Кириченко пробормотал:

– Интересно, какую половинку потом будут звать человечеством?

– Ясно, какую, – сказал Корнилов. – Которой ничто животное не чуждо. А нам на фига даже зваться человечеством? Отречемся от старого мира, отряхнем его прах с наших ног…

Все изменится, мелькнуло у меня, потому что мы все еще дикие люди. Ходим по правой стороне улицы, потому что щит был на левой руке, а меч в правой, и таким образом проходим мимо друг друга, настороженно поглядывая поверх щитов и держа меч наготове, у всех у нас желание перетрахать всех женщин стократ мощнее, чем жажда совершить величайшее открытие века, даже самые интеллектуальные и одухотворенные из людей совершают дефекацию точно так же, как крысы, мухи или черви, нас тянет в сон при непогоде, а в ясный день чирикаем, как и прочие существа, от кузнечиков до слонов…

Человеческое сознание инерционно, уже давно в быт вошли фото, киносъемки, телевидение, но самая отсталая часть населения по-прежнему прется побывать в других странах, «чтобы увидеть там все своими глазами», как делали это Марко Поло или Магеллан, во времена которых не было телевидения, а слухи о дальних странах и народах бывали самыми причудливыми и сказочными.

Самое забавное, что эти существа прекрасно знают, что увидят. И когда говорят, что «хотят увидеть своими глазами», то понятно, брешут все до единого. Своими глазами они посмотрели и по телевидению. Здесь на первый план выходит детское бахвальство, что я вот там был, а ты ага-ага, не был!.. Вот и доказательство моего превосходства над тобой: я на фоне пирамид, я рядом с верблюдом, слева я, справа верблюд, а это вот я на фоне сфинкса!

Собственно, вся эта масса, что ездит в туристические поездки, – основной поставщик еще и бабла для астрологов, гадалок, ясновидцев, хилеров, восточных эзотерик, сувениров со знаками зодиака…

Кириченко тем временем говорил картинно и помогая себе величавыми жестами:

– Вообще обезьяна стала человеком, когда научилась врать и говорить… нет, говорить еще не умела, но изображать то состояние, какое не испытывала. В смысле, начала по Карнеги улыбаться, когда хотелось вообще-то вцепиться зубами в сволочь, что села на ее место, не так посмотрела, толкнула…

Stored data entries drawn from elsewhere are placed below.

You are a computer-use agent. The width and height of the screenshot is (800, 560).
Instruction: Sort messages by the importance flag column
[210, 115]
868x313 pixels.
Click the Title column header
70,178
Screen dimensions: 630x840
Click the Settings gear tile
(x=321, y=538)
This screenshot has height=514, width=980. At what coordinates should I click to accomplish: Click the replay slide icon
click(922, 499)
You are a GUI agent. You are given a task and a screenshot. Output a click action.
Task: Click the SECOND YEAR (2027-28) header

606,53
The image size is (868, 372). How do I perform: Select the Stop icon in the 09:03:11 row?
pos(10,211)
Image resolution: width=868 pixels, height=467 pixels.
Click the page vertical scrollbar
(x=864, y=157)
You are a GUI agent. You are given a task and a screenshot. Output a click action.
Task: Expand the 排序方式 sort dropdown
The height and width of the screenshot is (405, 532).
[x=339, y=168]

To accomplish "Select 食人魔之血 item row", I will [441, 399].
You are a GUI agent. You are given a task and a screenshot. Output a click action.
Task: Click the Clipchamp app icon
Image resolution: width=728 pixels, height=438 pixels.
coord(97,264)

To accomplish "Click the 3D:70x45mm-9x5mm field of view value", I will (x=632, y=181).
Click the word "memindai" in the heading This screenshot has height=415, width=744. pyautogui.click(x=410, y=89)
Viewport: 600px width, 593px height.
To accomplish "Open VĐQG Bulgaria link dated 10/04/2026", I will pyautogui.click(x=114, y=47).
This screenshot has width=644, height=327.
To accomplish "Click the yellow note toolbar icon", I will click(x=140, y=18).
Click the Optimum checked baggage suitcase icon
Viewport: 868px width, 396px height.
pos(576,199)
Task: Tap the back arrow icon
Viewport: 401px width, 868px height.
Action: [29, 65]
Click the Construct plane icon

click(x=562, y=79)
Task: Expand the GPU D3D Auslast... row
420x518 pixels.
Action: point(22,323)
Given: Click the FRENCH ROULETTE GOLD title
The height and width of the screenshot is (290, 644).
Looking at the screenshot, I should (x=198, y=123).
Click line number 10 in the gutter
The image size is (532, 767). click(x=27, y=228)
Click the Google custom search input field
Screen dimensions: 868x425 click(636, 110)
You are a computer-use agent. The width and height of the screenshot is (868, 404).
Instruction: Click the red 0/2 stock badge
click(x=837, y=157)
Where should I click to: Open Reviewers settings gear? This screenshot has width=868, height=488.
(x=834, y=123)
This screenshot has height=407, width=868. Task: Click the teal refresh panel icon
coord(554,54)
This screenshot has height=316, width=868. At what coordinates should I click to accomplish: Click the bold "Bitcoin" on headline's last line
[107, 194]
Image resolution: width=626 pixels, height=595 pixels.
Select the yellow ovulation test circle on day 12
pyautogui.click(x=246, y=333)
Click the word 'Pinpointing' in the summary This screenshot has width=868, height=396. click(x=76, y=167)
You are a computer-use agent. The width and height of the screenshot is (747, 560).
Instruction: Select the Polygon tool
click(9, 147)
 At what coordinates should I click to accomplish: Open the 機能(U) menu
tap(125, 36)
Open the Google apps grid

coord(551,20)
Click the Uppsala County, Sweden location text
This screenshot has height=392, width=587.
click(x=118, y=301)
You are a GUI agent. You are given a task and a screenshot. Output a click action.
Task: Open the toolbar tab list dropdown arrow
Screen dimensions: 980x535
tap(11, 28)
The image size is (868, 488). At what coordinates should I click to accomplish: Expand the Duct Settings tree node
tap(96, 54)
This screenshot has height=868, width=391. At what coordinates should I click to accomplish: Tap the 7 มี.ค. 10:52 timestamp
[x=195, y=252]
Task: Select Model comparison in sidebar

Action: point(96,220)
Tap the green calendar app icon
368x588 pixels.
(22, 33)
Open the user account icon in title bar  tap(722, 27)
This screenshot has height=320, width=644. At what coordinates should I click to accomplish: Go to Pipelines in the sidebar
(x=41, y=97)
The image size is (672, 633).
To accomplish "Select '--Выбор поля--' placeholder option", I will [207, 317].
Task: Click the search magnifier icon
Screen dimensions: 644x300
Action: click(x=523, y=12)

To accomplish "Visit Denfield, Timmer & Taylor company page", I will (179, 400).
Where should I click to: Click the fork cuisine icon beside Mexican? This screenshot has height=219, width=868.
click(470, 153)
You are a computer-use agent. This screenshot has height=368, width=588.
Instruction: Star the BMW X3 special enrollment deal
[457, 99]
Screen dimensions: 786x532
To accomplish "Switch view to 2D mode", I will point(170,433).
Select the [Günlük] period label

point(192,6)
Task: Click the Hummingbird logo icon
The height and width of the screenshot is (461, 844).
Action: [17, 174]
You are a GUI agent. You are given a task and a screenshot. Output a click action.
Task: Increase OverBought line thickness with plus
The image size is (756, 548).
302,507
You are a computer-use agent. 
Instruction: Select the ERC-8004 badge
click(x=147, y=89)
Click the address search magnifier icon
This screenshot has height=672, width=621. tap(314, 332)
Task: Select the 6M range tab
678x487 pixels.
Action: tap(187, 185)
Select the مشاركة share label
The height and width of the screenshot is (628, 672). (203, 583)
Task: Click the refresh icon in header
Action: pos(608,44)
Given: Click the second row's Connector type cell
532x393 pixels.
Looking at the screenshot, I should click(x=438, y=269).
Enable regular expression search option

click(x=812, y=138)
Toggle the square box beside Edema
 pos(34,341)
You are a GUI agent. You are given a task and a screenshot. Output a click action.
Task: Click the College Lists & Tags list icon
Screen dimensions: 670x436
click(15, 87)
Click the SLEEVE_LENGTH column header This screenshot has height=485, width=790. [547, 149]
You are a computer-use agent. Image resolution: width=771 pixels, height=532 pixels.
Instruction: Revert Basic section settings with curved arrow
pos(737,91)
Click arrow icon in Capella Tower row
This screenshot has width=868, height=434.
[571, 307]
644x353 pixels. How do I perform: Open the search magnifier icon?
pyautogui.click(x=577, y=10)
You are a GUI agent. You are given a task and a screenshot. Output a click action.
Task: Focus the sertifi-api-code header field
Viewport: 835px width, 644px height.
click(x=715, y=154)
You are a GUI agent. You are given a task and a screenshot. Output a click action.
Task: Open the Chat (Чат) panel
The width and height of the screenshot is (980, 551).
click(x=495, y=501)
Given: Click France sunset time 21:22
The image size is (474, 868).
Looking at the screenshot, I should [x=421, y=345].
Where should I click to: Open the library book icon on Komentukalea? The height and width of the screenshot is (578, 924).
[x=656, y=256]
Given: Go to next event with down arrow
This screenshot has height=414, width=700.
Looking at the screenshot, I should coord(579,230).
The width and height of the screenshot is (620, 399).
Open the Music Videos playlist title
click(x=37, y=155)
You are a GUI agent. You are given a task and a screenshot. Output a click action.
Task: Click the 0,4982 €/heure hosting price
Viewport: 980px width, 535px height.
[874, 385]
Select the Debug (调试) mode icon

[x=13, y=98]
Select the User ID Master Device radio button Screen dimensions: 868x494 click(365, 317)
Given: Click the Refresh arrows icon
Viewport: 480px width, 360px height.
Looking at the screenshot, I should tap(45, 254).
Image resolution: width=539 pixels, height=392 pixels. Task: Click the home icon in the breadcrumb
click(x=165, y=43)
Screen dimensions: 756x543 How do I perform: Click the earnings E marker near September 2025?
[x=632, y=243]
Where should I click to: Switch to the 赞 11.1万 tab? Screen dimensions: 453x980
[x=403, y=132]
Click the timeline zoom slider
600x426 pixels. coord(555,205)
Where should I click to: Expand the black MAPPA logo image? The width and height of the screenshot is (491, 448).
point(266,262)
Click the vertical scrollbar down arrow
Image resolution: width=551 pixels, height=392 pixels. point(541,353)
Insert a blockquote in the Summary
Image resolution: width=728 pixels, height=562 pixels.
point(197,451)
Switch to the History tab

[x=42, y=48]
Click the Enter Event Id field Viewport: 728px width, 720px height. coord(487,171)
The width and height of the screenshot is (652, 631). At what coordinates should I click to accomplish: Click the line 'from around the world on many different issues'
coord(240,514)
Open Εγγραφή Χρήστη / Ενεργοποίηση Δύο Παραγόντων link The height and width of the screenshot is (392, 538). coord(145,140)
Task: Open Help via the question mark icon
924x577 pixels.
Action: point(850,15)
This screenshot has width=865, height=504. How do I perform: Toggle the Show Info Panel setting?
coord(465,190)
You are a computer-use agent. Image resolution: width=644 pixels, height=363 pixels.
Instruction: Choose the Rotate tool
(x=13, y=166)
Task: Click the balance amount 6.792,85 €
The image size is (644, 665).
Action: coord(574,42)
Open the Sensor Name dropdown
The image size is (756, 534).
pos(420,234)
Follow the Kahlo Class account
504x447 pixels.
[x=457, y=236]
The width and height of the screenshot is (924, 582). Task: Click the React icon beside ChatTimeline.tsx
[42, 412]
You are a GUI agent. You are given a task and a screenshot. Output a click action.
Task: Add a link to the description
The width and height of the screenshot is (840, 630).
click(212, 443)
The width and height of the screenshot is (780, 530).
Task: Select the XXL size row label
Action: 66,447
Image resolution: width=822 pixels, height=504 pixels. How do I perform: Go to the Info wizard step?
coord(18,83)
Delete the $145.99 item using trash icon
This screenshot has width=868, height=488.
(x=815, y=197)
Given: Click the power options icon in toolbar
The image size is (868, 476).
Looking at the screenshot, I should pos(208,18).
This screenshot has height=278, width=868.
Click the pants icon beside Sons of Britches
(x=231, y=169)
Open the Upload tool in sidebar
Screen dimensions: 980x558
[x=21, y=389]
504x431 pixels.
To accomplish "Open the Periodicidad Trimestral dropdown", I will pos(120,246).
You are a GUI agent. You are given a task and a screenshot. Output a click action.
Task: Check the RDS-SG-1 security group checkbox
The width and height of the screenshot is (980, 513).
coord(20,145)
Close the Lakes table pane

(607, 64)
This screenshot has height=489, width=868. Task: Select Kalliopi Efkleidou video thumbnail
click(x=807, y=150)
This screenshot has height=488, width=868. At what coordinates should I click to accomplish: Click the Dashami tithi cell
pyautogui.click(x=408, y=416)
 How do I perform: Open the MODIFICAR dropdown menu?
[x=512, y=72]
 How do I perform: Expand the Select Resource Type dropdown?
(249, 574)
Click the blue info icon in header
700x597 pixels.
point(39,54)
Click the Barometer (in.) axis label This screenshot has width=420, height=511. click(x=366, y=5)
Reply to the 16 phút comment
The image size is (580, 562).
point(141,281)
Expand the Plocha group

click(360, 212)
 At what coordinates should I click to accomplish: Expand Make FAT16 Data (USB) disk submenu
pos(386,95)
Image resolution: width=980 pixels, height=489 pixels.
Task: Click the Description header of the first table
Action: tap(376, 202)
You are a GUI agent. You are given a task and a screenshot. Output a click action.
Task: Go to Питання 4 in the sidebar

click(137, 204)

– Это ты к чему? – спросил Люцифер. – Хочешь извиниться, что отпихнул меня, когда лез за пиццей?

Кириченко посмотрел на него сверху вниз и продолжил высокомерно:

– Кто вел себя… естественно, как есть тут некоторые, то есть говорил то, что думал и чувствовал, того били и прогоняли из стаи: надо ли объяснять, что мы чаще всего думаем на счет своего окружения? Но я вот помалкиваю, и даже Вертиков не говорит все, что о нас думает.

– Еще бы, – сказал Люцифер, – скажи о тебе правду, с говном съешь.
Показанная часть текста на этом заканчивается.